Ye Rongsi, senior advisor to the China Electricity Council, said central and local governments should exert macro controls when appropriate to prevent possible industry monopolies developing amid the increasing acquisitions.
"Certain government controls should be in place to direct companies towards market-based reforms," said Ye.
The government is pushing long-awaited and cumbersome reforms in both the power generation and distribution sectors, with the aim of introducing more competition and liberalizing the market.
In another effort to secure a stable market share, some power companies are trying to get big users, such as aluminum and steel producers, to sign up for long-term supply contracts.
One recent deal was signed between China Power Investment Corp and the world's second-biggest alumina producer, Chinalco, on August 31. Forty percent of the cost of producing alumina the raw material for aluminum comes from electricity bills.

===============

### TASKS TO COMPLETE
A. Please list every organization named in the passage on China's power sector.
B. Write the next few sentences of the passage on China's power sector.

### DATA PROVIDED
===============

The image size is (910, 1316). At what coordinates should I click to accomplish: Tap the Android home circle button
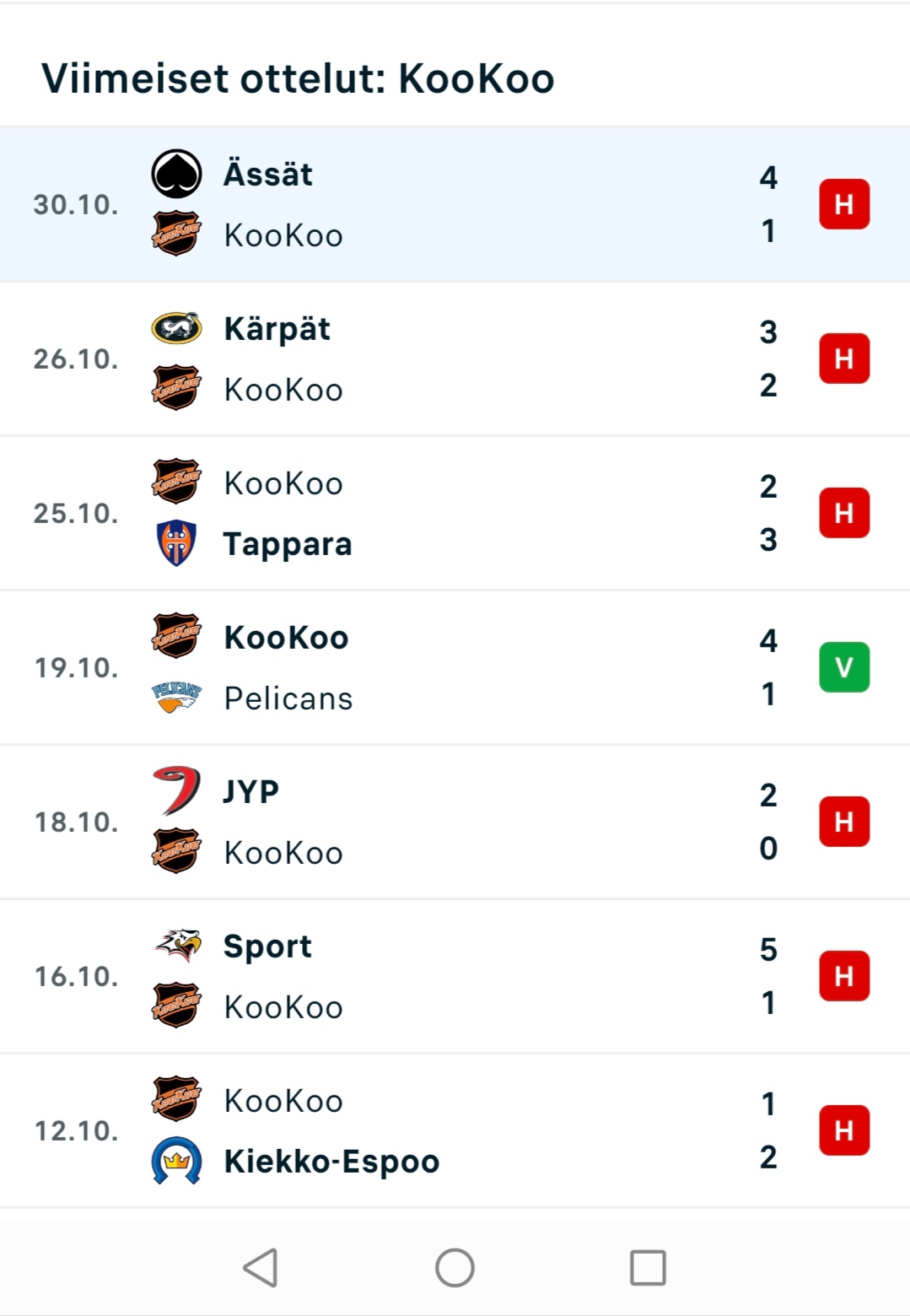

===============

### RESULTS FOR EACH TASK
A.
China Electricity Council
China Power Investment Corp
Chinalco

B.
According to the agreement, both sides will work on power and aluminum projects in the resource-rich provinces of Liaoning, Shanxi and Qinghai.
"The two companies will look for further areas to co-operate in, and will try to improve each other's competitiveness by combining their expertise," China Power Investment said in a statement.
Industry insiders said the long-term deal between Chinalco and China Power Investment highlights power companies' vigorous efforts to secure stable and reliable consumers against worries of market over-supply.
"Joining with large consumers is a wise way to handle the possible supply surplus, and it is likely to become a trend," said State Power Economic Research's Zhao.